Israelis who have studied the Arab world, including former intelligence and national-security officials, politicians, researchers and journalists, are deeply cautious about how much this shift has progressed, saying that Israel is far from being able to let its guard down toward its newfound friends.
Still, they speak of the change as an evolution that was largely hidden from public view until it became evident in the ways that Arab leaders started speaking about Israel.
In 2018, Crown Prince Mohammed bin Salman of Saudi Arabia told an interviewer that Israelis “have the right to have their own land” and insisted that “our country doesn’t have a problem with Jews.” The same year, Bahrain’s foreign minister, Khalid bin Ahmed al-Khalifa, defended Israel’s airstrikes on Iranian targets in Syria, writing on Twitter that, with Iran building up forces and rockets there, Israel “has the right to defend itself by eliminating the source of danger.”
Last year, Bahrain hosted a Trump administration conference promoting the economic aspects of its proposal to resolve the Israeli-Palestinian conflict, and Sheikh Khalid regaled Israeli journalists with olive branches. “Israel is part of this heritage of this whole region, historically,” he told one, saying, “The Jewish people have a place amongst us.”
And only on Sept. 4, a Saudi imam at Mecca’s Grand Mosque preached about the Prophet Muhammad’s kindness toward a Jewish neighbor, in a sermon that was variously praised or attacked as appearing to lay the groundwork for a Saudi normalization of ties with Israel.

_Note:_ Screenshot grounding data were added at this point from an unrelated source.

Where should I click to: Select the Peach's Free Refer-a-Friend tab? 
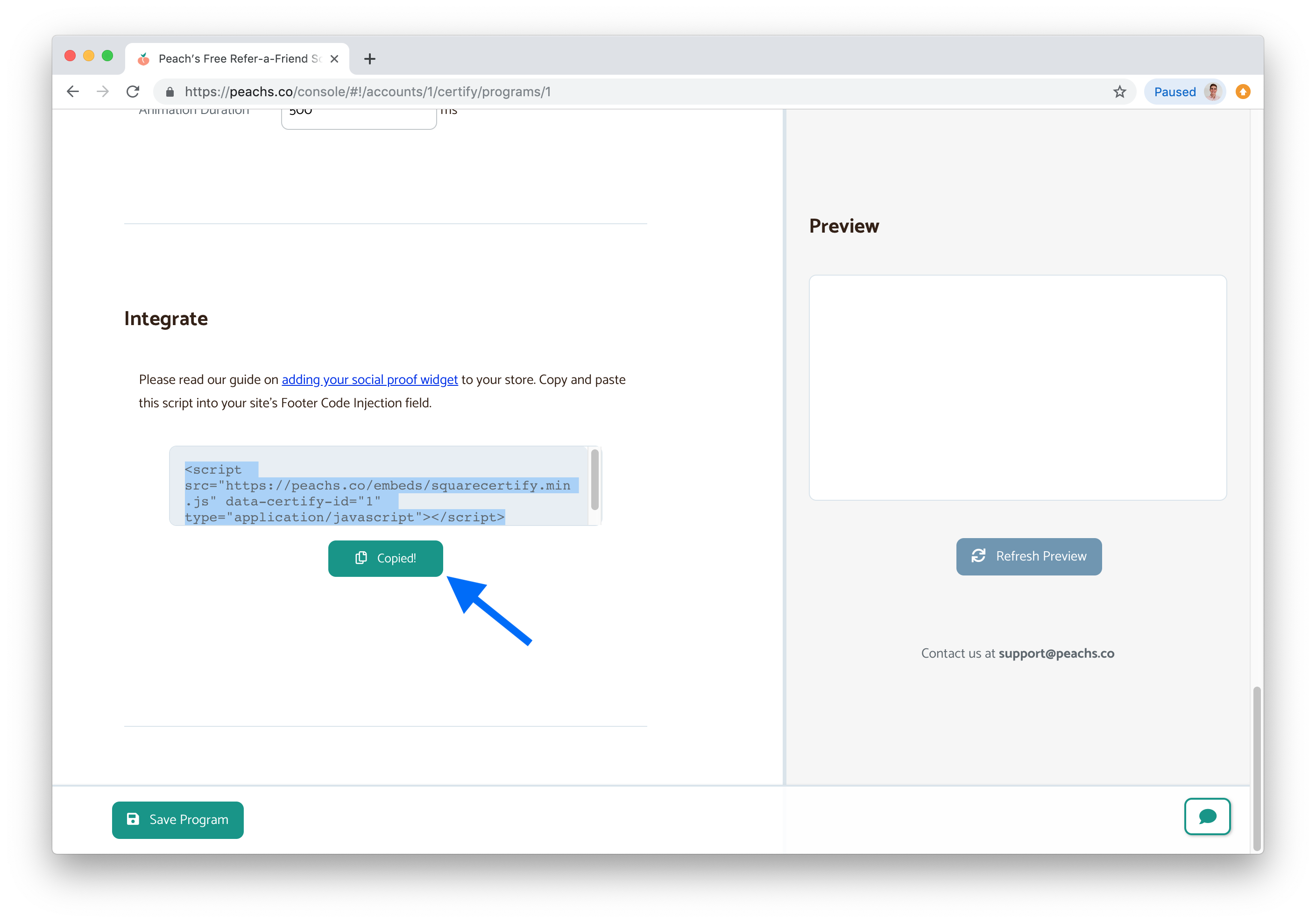[x=235, y=58]
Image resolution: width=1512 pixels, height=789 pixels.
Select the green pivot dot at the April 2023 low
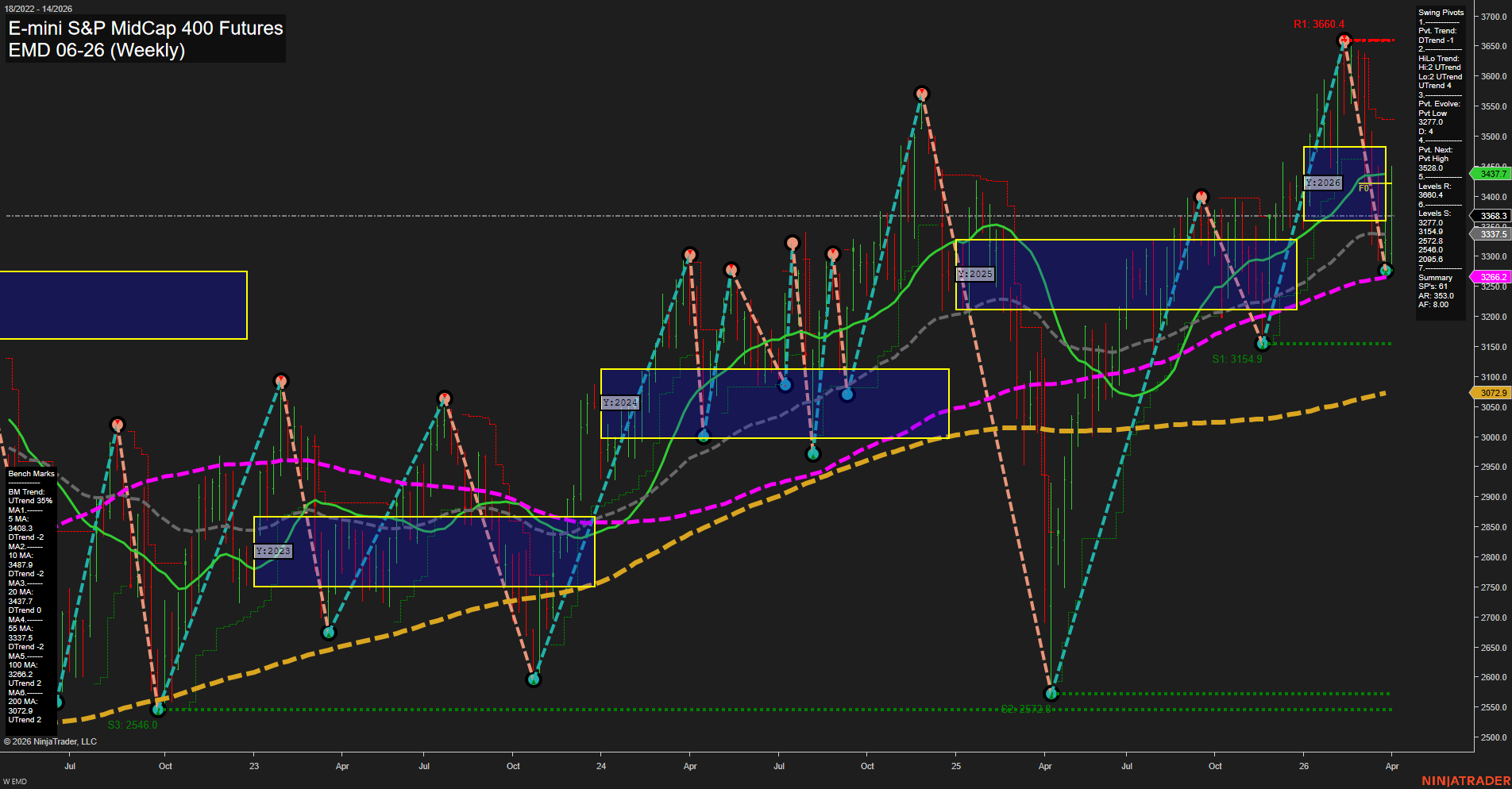pyautogui.click(x=328, y=632)
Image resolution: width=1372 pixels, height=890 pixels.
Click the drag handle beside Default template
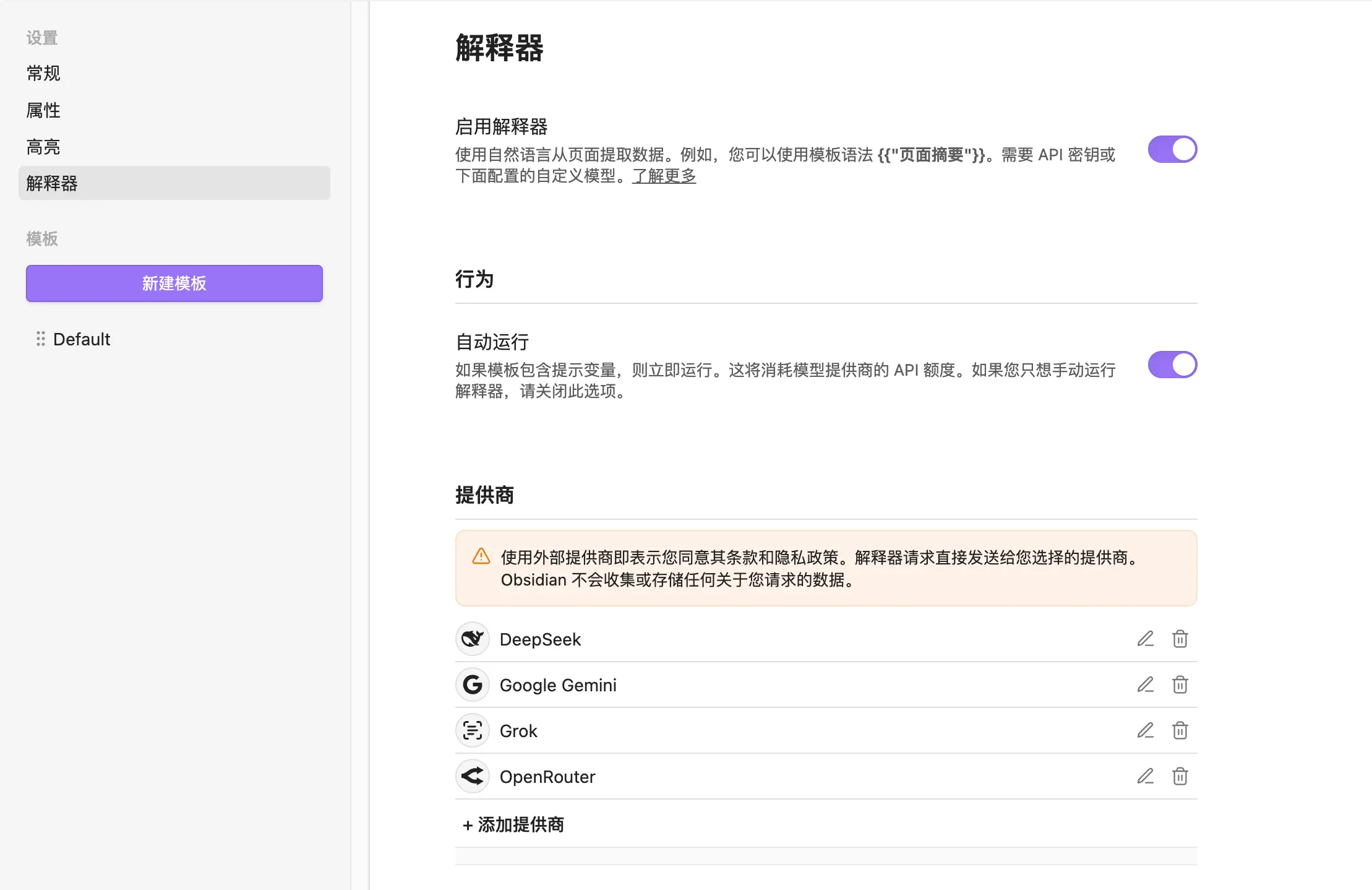pos(40,339)
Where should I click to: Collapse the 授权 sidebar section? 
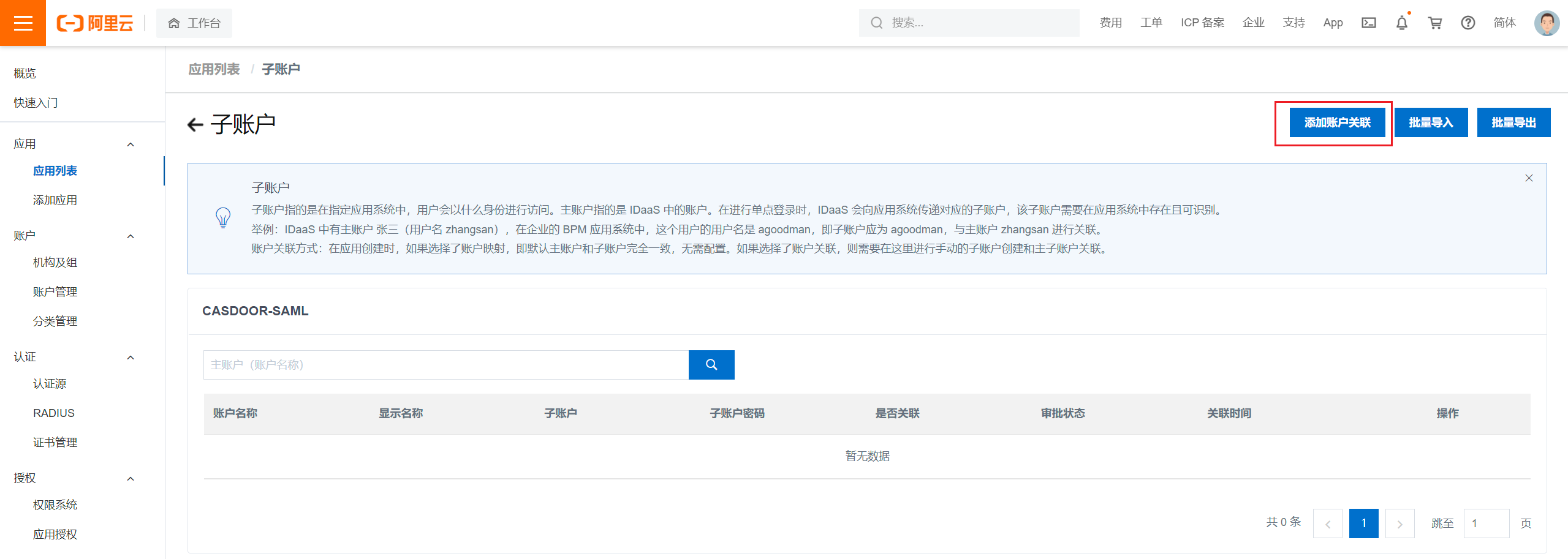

“They’re retelling the entire story of the Jews in the region,” said Einat Wilf, a former Israeli lawmaker. “And they’re changing the whole narrative: They’re not saying, ‘We still hate Israel, Jews are bad, we wish they’re gone but we need them against Iran.’ They’re saying the Jews belong here, that we’re not foreigners, and that the Palestinians need to accept us.”